**Problem set**
a) According to the intro for new EOS users, how many validators can someone with $EOS staked in a decentralized wallet select?
b) Copy everything in the intro for new EOS users from "When you have" down to "updated in real-time.".
c) List each pair of names that the intro for new EOS users gives for the same thing, including any abbreviation.

**Extract provided**
=-=-=

Intro for new EOS users

Randall Roland avatar
Written by Randall Roland
Updated over a week ago

When you have $EOS staked in your decentralized wallet, it gives you the authority to select up to 30 validators. On EOS, the validators are called Block Producers, and staking is called "voting." The BPs who receive your stake (vote) would earn rewards from 1% of the network's inflation if they acquired enough stake to end up in a paid BP position (Position 1 to position 66 are paid at the time of the writing). Stake (Votes) are recorded, and rankings are updated in real-time.

BP pay is based on the amount of stake (votes) received and blocks produced. The top 21 BPs who receive the most stake (votes) are the only ones who produce blocks for the chain. BPs outside the top 21 (until position 66) are paid "standbys." Because the top 21 BPs produce roughly the same amount of blocks, their pay disparity is based on stake (votes). From 21-22, there is a more significant pay gap because 22+ does not produce blocks. From 22+ resumes, the gradual decrease is based on stake (votes) until pay stops around 70th place, depending on various factors.

The incentives around block producers result in stake buying ("vote buying"). Many outside of EOS incorrectly state the vote buying "problem" is uniquely damaging to eosio chains. However, it is the same concept as mining pools that use their customer's computational and financial assets in exchange for mining rewards. Stake buying ("Vote buying") was not immediately apparent when EOS launched the chain. Within a year, however, cultural differences arose around stake buying ("vote buying"). The BPs who engaged in it climbed the rankings. It was part of the reason that caused a major BP shuffle (solidified as of 2021) and a reimagination of governance expectations.

=-=-=

**Records shown**
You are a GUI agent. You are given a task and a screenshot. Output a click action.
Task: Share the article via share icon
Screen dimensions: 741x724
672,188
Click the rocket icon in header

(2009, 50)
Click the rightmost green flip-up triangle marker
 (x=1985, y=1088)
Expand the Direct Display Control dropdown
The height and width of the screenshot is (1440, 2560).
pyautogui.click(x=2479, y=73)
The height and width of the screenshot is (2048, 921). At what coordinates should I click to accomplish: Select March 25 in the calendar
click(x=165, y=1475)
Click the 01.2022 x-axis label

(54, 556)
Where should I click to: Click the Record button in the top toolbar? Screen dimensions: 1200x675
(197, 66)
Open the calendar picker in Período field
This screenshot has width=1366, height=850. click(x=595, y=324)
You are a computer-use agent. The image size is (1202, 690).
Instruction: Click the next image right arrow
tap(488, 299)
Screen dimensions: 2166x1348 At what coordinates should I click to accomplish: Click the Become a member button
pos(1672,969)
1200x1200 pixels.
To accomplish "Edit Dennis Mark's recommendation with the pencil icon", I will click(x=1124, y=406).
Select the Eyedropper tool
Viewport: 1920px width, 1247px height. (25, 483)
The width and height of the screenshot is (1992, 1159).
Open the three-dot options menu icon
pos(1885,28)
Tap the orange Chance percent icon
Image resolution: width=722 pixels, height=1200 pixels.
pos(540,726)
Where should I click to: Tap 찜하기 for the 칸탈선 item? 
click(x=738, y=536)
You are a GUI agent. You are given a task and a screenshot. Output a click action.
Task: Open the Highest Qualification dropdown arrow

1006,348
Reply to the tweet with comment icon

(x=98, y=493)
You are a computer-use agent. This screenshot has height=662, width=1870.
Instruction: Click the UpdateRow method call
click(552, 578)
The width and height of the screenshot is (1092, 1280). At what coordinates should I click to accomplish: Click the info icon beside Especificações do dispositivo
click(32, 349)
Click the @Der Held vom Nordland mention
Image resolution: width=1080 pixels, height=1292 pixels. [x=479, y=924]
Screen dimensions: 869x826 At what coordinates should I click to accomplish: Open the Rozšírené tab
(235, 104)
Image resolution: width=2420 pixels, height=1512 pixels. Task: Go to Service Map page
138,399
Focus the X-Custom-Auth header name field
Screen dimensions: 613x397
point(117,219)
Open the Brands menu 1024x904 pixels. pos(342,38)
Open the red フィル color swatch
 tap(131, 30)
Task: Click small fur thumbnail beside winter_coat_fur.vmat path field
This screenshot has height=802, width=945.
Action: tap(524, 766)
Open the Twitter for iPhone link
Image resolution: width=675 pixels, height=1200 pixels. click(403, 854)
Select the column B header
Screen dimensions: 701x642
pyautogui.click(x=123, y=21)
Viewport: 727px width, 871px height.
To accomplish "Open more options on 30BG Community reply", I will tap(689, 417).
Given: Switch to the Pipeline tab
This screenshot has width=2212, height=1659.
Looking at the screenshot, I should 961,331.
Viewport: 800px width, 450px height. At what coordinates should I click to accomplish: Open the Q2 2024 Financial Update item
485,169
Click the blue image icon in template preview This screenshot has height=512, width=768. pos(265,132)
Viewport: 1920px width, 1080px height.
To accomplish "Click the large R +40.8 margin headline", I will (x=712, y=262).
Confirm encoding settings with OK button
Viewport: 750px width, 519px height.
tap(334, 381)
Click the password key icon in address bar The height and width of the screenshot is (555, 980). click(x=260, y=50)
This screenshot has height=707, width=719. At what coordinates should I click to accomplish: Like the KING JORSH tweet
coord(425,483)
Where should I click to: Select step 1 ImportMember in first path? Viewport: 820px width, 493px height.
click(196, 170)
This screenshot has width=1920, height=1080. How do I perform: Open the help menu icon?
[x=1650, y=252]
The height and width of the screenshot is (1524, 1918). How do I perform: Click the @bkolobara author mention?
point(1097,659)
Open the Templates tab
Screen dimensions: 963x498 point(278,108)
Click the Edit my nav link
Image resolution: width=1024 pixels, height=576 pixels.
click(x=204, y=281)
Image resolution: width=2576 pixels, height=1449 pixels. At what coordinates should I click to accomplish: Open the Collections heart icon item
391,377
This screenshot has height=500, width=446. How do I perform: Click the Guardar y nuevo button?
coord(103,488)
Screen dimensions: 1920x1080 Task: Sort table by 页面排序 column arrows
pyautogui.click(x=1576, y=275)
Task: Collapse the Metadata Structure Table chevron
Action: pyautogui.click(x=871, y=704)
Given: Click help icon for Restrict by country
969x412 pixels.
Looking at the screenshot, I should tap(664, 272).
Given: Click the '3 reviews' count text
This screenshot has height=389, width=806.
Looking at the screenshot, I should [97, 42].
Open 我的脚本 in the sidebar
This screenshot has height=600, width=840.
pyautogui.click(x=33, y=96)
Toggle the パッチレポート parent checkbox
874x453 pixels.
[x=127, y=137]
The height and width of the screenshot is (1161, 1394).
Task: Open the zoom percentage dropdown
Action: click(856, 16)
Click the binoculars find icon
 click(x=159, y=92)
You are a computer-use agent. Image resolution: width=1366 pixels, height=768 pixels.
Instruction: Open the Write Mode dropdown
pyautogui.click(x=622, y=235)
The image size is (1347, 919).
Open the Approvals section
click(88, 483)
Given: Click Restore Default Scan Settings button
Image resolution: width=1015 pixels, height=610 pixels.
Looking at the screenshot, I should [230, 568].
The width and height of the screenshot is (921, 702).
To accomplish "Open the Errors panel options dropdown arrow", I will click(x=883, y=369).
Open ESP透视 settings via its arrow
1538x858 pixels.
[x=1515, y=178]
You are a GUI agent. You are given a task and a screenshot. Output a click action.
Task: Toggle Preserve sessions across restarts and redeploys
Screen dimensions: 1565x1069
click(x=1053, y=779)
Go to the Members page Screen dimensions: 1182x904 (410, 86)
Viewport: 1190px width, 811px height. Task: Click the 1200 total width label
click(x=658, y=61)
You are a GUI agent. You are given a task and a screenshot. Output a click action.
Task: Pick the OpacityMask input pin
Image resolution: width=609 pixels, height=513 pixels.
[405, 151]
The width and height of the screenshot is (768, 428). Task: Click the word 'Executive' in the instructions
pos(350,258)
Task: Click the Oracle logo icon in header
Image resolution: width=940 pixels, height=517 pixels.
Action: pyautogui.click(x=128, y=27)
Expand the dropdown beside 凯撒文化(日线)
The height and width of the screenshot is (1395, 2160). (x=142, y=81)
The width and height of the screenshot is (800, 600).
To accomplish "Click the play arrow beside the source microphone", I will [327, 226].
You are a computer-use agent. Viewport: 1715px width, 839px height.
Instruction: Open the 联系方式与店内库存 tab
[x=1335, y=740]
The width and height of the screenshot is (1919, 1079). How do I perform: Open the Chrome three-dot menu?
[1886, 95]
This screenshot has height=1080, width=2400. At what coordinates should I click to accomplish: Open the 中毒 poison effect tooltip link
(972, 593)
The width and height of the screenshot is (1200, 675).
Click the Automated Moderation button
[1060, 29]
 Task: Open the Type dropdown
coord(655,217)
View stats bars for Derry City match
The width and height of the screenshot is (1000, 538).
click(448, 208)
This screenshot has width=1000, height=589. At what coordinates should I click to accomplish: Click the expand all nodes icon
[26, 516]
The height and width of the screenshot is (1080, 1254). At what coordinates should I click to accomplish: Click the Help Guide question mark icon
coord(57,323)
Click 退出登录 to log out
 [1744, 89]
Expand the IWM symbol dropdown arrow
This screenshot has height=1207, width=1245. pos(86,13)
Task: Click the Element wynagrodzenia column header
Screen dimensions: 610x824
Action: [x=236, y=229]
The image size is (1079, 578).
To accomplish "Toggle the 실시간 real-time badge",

=-=-=

**Answers to the exercises**
a) Up to 30 validators.

b)
When you have $EOS staked in your decentralized wallet, it gives you the authority to select up to 30 validators. On EOS, the validators are called Block Producers, and staking is called "voting." The BPs who receive your stake (vote) would earn rewards from 1% of the network's inflation if they acquired enough stake to end up in a paid BP position (Position 1 to position 66 are paid at the time of the writing). Stake (Votes) are recorded, and rankings are updated in real-time.

c)
- validators / Block Producers
- Block Producers / BPs
- staking / voting
- stake / votes
- stake buying / vote buying